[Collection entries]
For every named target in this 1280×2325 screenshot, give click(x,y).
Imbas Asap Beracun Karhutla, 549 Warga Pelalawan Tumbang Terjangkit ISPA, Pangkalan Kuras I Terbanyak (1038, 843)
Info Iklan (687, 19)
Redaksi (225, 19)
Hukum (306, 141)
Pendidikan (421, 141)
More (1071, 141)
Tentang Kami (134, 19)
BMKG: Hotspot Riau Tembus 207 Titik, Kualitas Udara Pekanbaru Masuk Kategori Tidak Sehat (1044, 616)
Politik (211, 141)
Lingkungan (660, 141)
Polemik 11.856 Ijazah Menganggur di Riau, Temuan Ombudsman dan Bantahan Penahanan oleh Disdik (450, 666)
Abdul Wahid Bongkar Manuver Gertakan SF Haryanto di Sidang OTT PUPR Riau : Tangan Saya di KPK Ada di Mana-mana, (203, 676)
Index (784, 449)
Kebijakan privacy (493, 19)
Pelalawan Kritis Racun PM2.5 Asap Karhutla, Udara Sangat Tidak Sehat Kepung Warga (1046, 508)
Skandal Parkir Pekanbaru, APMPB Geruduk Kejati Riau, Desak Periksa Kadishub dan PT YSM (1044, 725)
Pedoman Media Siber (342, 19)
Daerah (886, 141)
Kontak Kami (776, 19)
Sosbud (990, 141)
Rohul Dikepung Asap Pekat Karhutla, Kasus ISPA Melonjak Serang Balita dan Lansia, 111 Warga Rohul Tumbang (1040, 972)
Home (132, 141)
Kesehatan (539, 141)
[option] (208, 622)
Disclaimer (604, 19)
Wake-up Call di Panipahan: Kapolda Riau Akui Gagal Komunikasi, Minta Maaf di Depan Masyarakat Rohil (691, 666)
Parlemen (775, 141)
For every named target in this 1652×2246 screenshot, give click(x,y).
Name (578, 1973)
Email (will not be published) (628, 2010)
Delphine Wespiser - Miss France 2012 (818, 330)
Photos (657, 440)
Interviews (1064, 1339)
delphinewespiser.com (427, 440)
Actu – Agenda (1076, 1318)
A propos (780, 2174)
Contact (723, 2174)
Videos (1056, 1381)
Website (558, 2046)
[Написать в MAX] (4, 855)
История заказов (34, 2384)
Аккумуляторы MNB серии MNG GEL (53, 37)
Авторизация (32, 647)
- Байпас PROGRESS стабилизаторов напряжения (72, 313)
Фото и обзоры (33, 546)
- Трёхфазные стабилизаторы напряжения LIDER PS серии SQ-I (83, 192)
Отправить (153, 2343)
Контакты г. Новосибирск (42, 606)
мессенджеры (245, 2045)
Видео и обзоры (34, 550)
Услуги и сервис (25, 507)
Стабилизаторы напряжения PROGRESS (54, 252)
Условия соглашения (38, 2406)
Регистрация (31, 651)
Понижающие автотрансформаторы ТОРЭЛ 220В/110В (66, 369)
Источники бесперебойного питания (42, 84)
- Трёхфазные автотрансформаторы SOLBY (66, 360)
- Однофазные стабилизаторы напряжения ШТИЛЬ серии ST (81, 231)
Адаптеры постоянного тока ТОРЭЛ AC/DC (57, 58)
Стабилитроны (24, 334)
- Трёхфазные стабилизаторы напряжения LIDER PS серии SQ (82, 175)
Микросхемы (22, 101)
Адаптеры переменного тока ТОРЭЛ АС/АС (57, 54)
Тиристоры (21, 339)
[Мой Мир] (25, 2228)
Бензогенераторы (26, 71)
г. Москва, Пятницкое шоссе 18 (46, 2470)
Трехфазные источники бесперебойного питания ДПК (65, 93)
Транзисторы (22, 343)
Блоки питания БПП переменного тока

§ **TASK TO COMPLETE**
Look above for the line with "- Байпас PROGRESS" and the line with "Стабилизаторы напряжения PROGRESS (54, 252)"; transcribe both and all lines in between, exactly, and nothing else.

§ **EXERCISE RESPONSE**
- Байпас PROGRESS стабилизаторов напряжения (72, 313)
Фото и обзоры (33, 546)
- Трёхфазные стабилизаторы напряжения LIDER PS серии SQ-I (83, 192)
Отправить (153, 2343)
Контакты г. Новосибирск (42, 606)
мессенджеры (245, 2045)
Видео и обзоры (34, 550)
Услуги и сервис (25, 507)
Стабилизаторы напряжения PROGRESS (54, 252)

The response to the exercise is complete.